Smith died Monday in Gunlock, Utah, from cancer, according to an announcement Friday by FranklinCovey Co., the company he co-founded.

“The world lost a truly great and remarkable human being in Hyrum,” FranklinCovey CEO Bob Whitman said in the statement. “He truly achieved his ‘deeply held desire to make a positive difference on this planet.’”

Smith developed the Franklin Planner in his basement, using loose-leaf pages to organize appointments, tasks and notes — based on a time-management system Smith also developed. He named the system after Benjamin Franklin, the inventor and statesman, who also kept a small notebook for daily jottings and observations.

Smith founded the Franklin Quest Co. in Salt Lake City in 1983, manufacturing day planners and conducting seminars on time management and productivity based on Smith’s principles.
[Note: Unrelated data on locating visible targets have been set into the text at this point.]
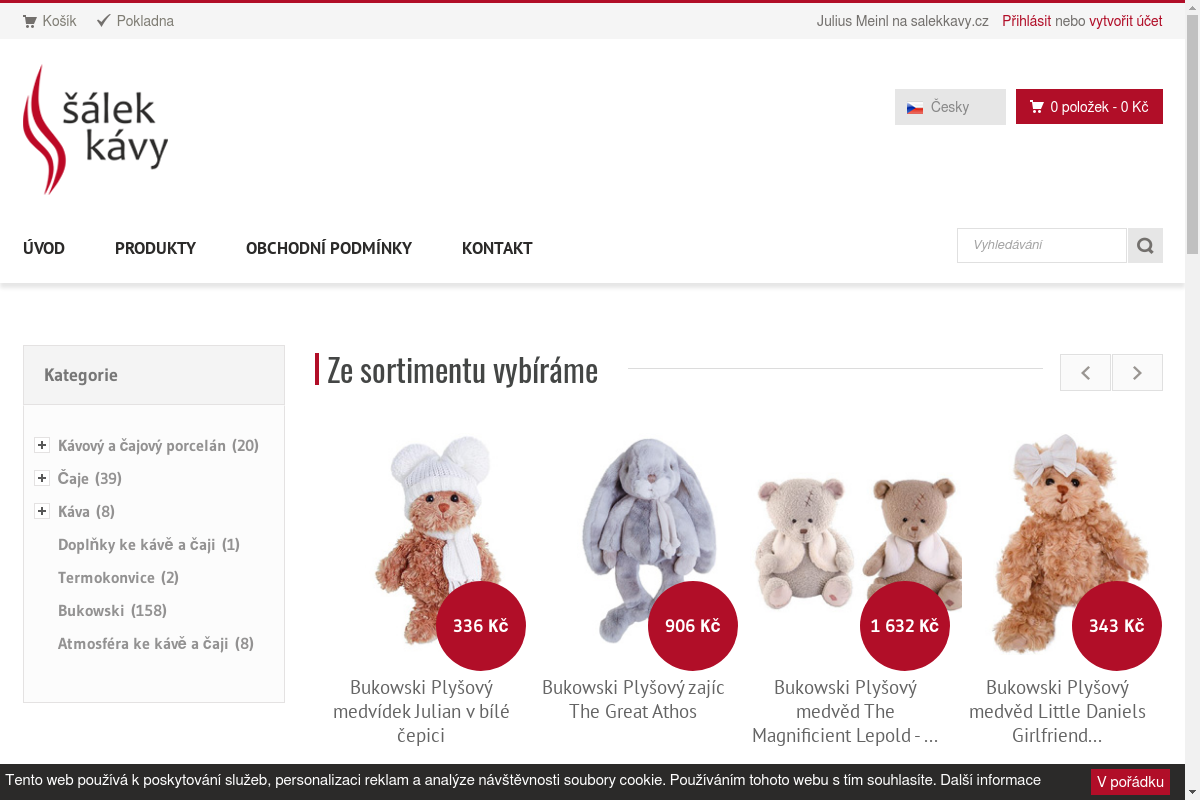Expand the Čaje category plus icon
Viewport: 1200px width, 800px height.
coord(42,478)
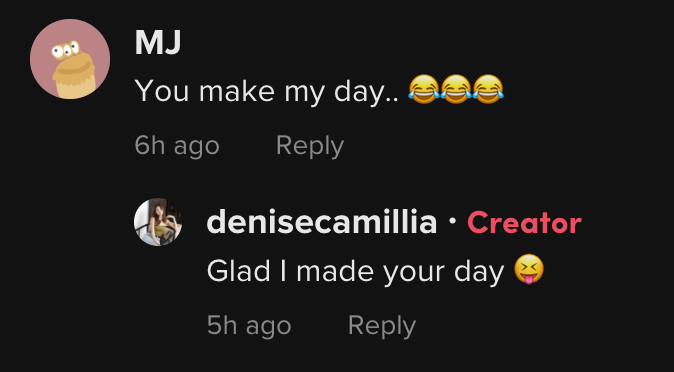Open the denisecamillia username link
This screenshot has height=372, width=674.
[322, 222]
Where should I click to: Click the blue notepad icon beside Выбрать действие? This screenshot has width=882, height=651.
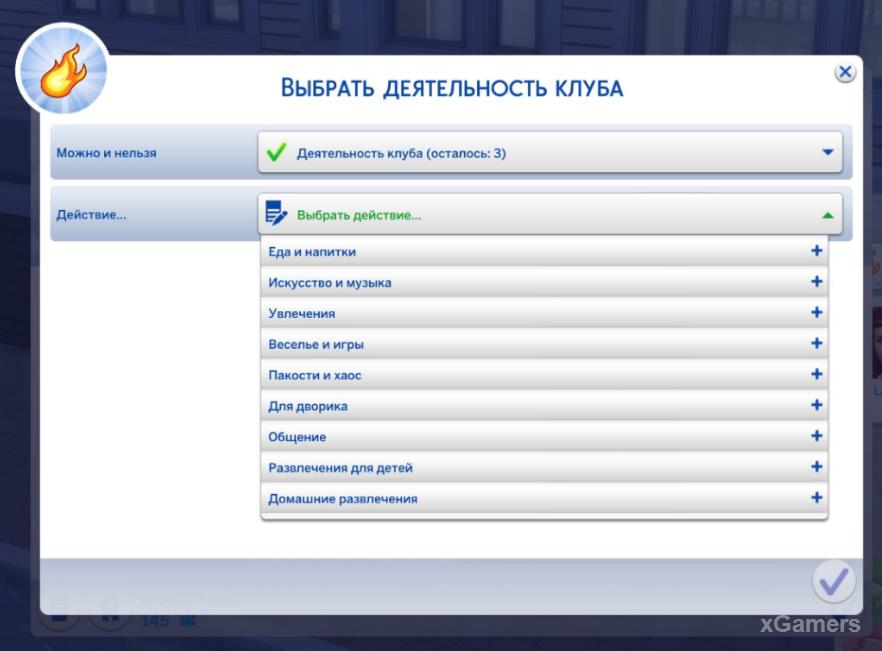(276, 213)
The company grew rapidly; by 1992, a $50 million public offering made several executives overnight millionaires. In 1993, Franklin Quest paid $1.4 million for the naming rights to Salt Lake City’s newly constructed minor-league baseball field (now known as Smith’s Ballpark).

Smith believed it was possible to be too rich. He explained his “abundance mentality” in a 2017 interview: “The minute we are able to look into the mirror and honestly say, ‘I have sufficient for my needs,’ at that point, you are wealthy. Why? Because we have enough.” Anything earned beyond that, he said, was “a stewardship that God has given me to do something with that matters.”

Franklin Quest merged with self-help guru Stephen Covey’s Covey Leadership Center in 1997, forming FranklinCovey. The company sold its consumer products unit, which makes the Franklin Planner, to a private equity firm in 2008.

Smith was born Oct. 16, 1943, in Salt Lake City, and grew up in Honolulu. According to a biography posted on the Franklin Planner website, he served a mission in London for The Church of Jesus Christ of Latter-day Saints and, after that, was drafted into the U.S. Army, where he commanded a Pershing missile unit in Germany.

He married Gail Cooper in 1966, while on leave. They went on to raise six children and have 24 grandchildren. He graduated from Brigham Young University in 1971, with a degree in business management.

Smith was a direct descendant of Hyrum Smith, who died in 1844 alongside his brother, Mormon founder Joseph Smith, at the hands of an angry mob at the jail in Carthage, Ill. So it was a shock in 1998 when the church excommunicated Hyrum W. Smith.

Three years later, Smith wrote a book, “What Matters Most,” which in part discussed a period of personal crisis. In 2004, Smith had written another book, “Pain Is Inevitable, Misery Is Optional,” in which he discussed his excommunication and his rejoining the church.

Smith used some of his fortune to buy a 22-acre ranch near St. George. He wrote several books, both on his business principles and his faith.

The Smiths became arts patrons, donating a total of $23 million to the Tuacahn Center for the Arts in Ivins. Kevin Smith, Tuacahn’s CEO (and Hyrum’s nephew), estimated that it was the single largest contribution to an independent arts organization in Utah.

“It’s hard to imagine Tuacahn without Hyrum,” Kevin Smith said in a statement.

Funeral services are set for Tuesday, Dec. 3, at noon, at the Ivins Stake Center, 260 E. 1060 South, Ivins. A visitation will be held Monday, Dec. 2, from 6 to 8 p.m. at Tuacahn Amphitheater, 1100 N. Tuacahn Drive, Ivins. Interment will happen at the Gunlock Cemetery.

Family members suggest donations be made in Smith’s name to the Hyrum and Gail Smith Endowment at Tuacahn.